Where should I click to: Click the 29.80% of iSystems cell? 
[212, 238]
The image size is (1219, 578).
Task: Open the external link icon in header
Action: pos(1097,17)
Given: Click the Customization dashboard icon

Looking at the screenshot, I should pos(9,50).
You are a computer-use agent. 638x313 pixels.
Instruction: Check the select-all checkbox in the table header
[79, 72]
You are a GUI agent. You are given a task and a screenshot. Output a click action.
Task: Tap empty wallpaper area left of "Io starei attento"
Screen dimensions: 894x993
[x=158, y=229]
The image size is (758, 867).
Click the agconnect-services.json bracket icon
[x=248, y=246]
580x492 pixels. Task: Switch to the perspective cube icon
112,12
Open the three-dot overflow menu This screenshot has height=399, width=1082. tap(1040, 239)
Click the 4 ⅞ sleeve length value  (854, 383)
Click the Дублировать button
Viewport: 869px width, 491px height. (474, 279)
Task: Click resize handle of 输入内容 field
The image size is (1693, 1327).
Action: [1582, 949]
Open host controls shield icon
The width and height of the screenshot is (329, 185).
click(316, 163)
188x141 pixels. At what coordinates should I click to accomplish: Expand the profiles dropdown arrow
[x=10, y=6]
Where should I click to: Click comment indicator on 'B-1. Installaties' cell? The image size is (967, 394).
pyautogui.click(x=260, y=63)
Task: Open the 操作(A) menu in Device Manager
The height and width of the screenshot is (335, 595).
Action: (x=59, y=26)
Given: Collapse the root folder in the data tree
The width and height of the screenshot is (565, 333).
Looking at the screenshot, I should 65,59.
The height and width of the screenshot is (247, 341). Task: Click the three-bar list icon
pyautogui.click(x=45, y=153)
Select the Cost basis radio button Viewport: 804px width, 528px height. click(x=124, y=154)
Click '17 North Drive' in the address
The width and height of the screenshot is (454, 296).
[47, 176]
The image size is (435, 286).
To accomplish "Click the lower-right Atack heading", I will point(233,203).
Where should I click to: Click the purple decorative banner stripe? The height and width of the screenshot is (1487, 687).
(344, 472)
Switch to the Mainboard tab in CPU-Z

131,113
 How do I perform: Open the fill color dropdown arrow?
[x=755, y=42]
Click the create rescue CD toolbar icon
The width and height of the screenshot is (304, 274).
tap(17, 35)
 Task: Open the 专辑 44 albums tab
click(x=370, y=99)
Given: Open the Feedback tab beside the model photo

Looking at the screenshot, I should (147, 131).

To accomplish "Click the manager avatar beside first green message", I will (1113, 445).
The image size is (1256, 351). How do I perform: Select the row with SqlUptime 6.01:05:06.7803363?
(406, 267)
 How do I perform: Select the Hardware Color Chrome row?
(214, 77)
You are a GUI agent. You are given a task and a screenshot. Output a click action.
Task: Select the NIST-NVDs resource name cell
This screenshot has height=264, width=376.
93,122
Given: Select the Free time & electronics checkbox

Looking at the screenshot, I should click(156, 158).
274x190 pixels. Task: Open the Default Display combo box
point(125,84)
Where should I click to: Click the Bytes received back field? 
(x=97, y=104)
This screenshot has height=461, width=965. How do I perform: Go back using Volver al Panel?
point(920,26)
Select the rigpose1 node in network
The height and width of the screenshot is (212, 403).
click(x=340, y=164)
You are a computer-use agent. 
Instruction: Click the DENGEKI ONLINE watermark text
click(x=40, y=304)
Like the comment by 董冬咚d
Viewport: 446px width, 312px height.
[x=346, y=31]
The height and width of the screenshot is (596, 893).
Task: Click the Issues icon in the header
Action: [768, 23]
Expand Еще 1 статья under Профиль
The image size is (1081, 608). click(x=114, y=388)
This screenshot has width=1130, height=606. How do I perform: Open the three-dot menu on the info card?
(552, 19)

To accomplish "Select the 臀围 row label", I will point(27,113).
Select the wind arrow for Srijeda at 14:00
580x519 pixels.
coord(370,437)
══════════
Work to be completed:
Restate the records word for word, keeping every line.

Reply:
Where should I click to: Click the 29.80% of iSystems cell? 
[212, 238]
The image size is (1219, 578).
Task: Open the external link icon in header
Action: pos(1097,17)
Given: Click the Customization dashboard icon

Looking at the screenshot, I should pos(9,50).
You are a computer-use agent. 638x313 pixels.
Instruction: Check the select-all checkbox in the table header
[79, 72]
You are a GUI agent. You are given a task and a screenshot. Output a click action.
Task: Tap empty wallpaper area left of "Io starei attento"
Screen dimensions: 894x993
[x=158, y=229]
The image size is (758, 867).
Click the agconnect-services.json bracket icon
[x=248, y=246]
580x492 pixels. Task: Switch to the perspective cube icon
112,12
Open the three-dot overflow menu This screenshot has height=399, width=1082. tap(1040, 239)
Click the 4 ⅞ sleeve length value  (854, 383)
Click the Дублировать button
Viewport: 869px width, 491px height. (474, 279)
Task: Click resize handle of 输入内容 field
The image size is (1693, 1327).
Action: [1582, 949]
Open host controls shield icon
The width and height of the screenshot is (329, 185).
click(316, 163)
188x141 pixels. At what coordinates should I click to accomplish: Expand the profiles dropdown arrow
[x=10, y=6]
Where should I click to: Click comment indicator on 'B-1. Installaties' cell? The image size is (967, 394).
pyautogui.click(x=260, y=63)
Task: Open the 操作(A) menu in Device Manager
The height and width of the screenshot is (335, 595).
Action: (x=59, y=26)
Given: Collapse the root folder in the data tree
The width and height of the screenshot is (565, 333).
Looking at the screenshot, I should 65,59.
The height and width of the screenshot is (247, 341). Task: Click the three-bar list icon
pyautogui.click(x=45, y=153)
Select the Cost basis radio button Viewport: 804px width, 528px height. click(x=124, y=154)
Click '17 North Drive' in the address
The width and height of the screenshot is (454, 296).
[47, 176]
The image size is (435, 286).
To accomplish "Click the lower-right Atack heading", I will point(233,203).
Where should I click to: Click the purple decorative banner stripe? The height and width of the screenshot is (1487, 687).
(344, 472)
Switch to the Mainboard tab in CPU-Z

131,113
 How do I perform: Open the fill color dropdown arrow?
[x=755, y=42]
Click the create rescue CD toolbar icon
The width and height of the screenshot is (304, 274).
tap(17, 35)
 Task: Open the 专辑 44 albums tab
click(x=370, y=99)
Given: Open the Feedback tab beside the model photo

Looking at the screenshot, I should (147, 131).

To accomplish "Click the manager avatar beside first green message", I will (1113, 445).
The image size is (1256, 351). How do I perform: Select the row with SqlUptime 6.01:05:06.7803363?
(406, 267)
 How do I perform: Select the Hardware Color Chrome row?
(214, 77)
You are a GUI agent. You are given a task and a screenshot. Output a click action.
Task: Select the NIST-NVDs resource name cell
This screenshot has height=264, width=376.
93,122
Given: Select the Free time & electronics checkbox

Looking at the screenshot, I should click(156, 158).
274x190 pixels. Task: Open the Default Display combo box
point(125,84)
Where should I click to: Click the Bytes received back field? 
(x=97, y=104)
This screenshot has height=461, width=965. How do I perform: Go back using Volver al Panel?
point(920,26)
Select the rigpose1 node in network
The height and width of the screenshot is (212, 403).
click(x=340, y=164)
You are a computer-use agent. 
Instruction: Click the DENGEKI ONLINE watermark text
click(x=40, y=304)
Like the comment by 董冬咚d
Viewport: 446px width, 312px height.
[x=346, y=31]
The height and width of the screenshot is (596, 893).
Task: Click the Issues icon in the header
Action: [768, 23]
Expand Еще 1 статья under Профиль
The image size is (1081, 608). click(x=114, y=388)
This screenshot has width=1130, height=606. How do I perform: Open the three-dot menu on the info card?
(552, 19)

To accomplish "Select the 臀围 row label", I will point(27,113).
Select the wind arrow for Srijeda at 14:00
580x519 pixels.
coord(370,437)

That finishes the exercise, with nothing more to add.